The five years immediately leading up to your retirement are what we call the “Retirement Red Zone.” This is the highest-risk phase of your entire financial life. During this critical window, the plans you put in place and the decisions you make can and often do impact your life for the rest of your retirement.

Why?

  • You’re Transitioning From Accumulation to Preservation: You are shifting from making money to spending it.
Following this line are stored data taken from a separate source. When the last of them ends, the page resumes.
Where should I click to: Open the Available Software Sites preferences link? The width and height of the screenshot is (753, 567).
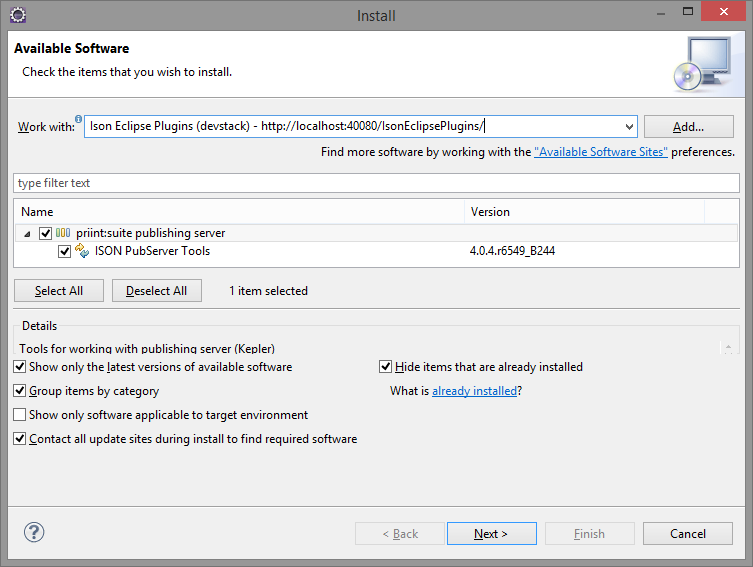pos(600,153)
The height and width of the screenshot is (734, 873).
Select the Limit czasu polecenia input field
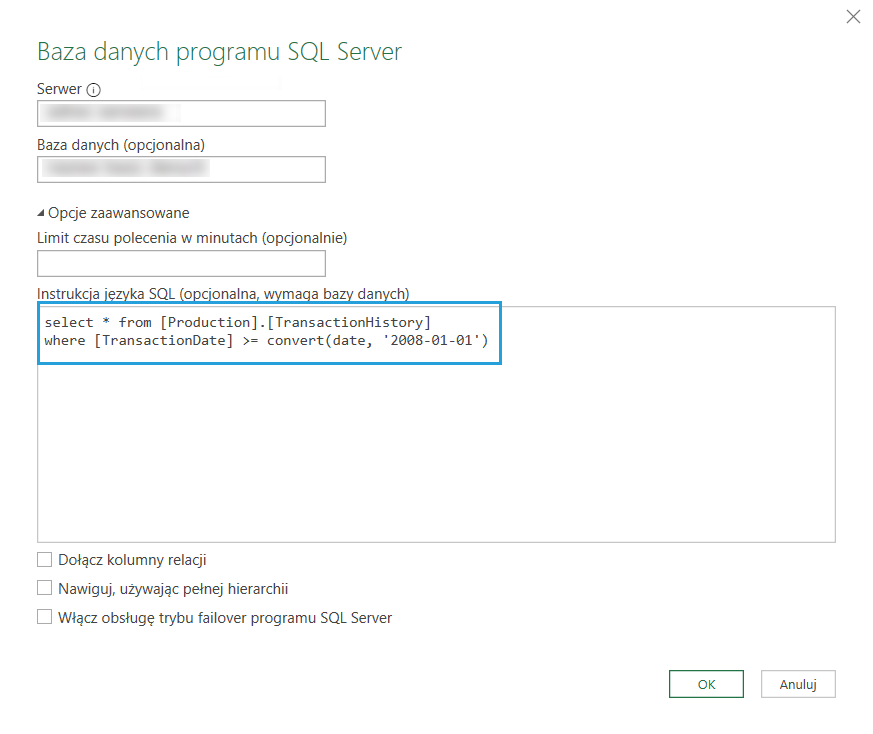[x=181, y=263]
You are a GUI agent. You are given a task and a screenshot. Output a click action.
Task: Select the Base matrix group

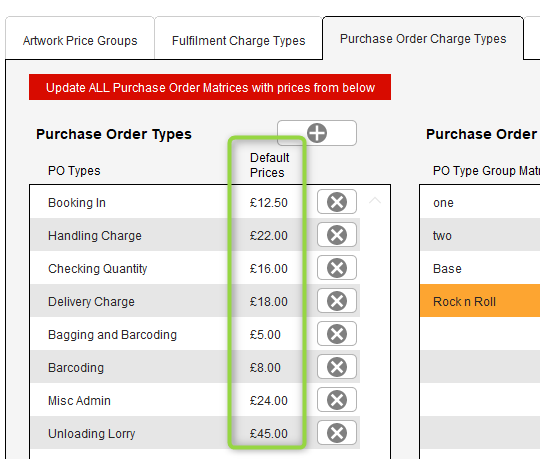coord(480,268)
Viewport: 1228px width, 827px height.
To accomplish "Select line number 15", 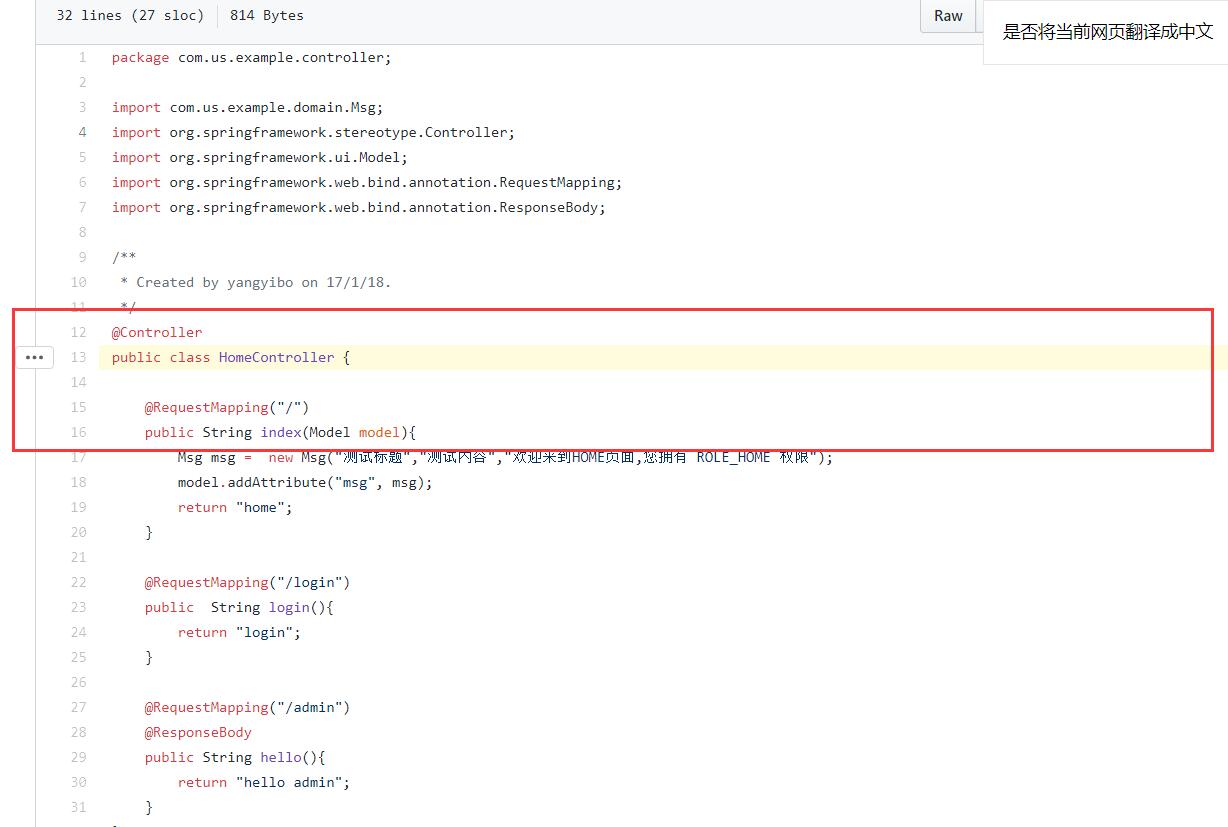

Your portfolio must shift from chasing maximum growth to securing predictable income.
  • Sequence Of Returns Risk: A major market correction right before you cross the finish line acts as a permanent haircut on your retirement lifestyle, forcing you to work longer or settle for less.
  • Failing To Plan Can Mean Planning To Fail: Creating a plan for all of your assets and then dividing them into “buckets” based on when you need them—immediate cash, mid-term preservation, and long-term bucket growth—can be the difference in sleeping well at night or going back to work.

What can you do?

  1. Stop Chasing, Start Protecting: Work with an advisor who can guide you on if you should reallocate a portion of your equities into principal-protected, low-volatility vehicles to lock in your gains.
  2. Build a Five-Year Income Cushion: Establish a secure pool of liquid assets (bonds, CDs, or fixed income) designed to fund your first five years of retirement, insulating you from short-term market drops.
  3. Address the Tax Bomb: Shift assets into tax-advantaged buckets now, so you don’t lose a massive chunk of your savings to Uncle Sam right at transition.
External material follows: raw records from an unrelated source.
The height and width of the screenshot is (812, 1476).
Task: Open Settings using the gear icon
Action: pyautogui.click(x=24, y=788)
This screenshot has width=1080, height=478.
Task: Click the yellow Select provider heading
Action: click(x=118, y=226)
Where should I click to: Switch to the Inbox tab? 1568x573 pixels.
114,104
As you approach the Retirement Red Zone, you cannot afford to leave your savings exposed to late-game market volatility without at least considering a more conservative approach as you near retirement.

If you need help getting any of this done… that’s what Franklin Retirement Solutions is here for. Give us a call at 215-657-9200, send an email to [email protected], or grab some time with one of our advisors to get started.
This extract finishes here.